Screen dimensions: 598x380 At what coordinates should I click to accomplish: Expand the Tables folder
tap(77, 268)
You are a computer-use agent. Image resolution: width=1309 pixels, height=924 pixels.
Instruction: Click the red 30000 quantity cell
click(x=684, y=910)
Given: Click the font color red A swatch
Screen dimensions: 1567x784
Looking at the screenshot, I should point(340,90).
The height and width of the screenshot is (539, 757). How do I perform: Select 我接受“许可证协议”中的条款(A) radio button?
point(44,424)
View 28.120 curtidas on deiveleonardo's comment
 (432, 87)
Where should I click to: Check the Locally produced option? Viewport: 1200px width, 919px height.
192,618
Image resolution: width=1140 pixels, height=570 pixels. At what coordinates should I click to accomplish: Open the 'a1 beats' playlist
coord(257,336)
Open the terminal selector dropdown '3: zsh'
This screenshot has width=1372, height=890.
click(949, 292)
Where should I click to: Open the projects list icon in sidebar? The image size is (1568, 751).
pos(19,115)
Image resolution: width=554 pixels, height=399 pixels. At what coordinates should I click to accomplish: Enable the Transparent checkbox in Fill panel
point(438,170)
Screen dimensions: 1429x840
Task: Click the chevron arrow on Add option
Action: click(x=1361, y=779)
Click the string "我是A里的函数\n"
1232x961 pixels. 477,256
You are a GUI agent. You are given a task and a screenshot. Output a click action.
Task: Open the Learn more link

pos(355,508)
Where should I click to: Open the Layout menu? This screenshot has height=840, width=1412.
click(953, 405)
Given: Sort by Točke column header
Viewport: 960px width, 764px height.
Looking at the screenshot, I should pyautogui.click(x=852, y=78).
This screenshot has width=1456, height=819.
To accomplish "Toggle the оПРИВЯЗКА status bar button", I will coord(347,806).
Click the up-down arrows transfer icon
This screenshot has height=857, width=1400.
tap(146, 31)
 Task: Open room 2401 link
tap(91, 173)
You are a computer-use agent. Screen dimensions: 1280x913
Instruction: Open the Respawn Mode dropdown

- TASK DESCRIPTION:
Return each line from the records above that contains the word "Where".

- EXERCISE ANSWER:
Where should I click to: Check the Locally produced option? Viewport: 1200px width, 919px height.
Where should I click to: Open the projects list icon in sidebar? The image size is (1568, 751).
Where should I click to: Open the Layout menu? This screenshot has height=840, width=1412.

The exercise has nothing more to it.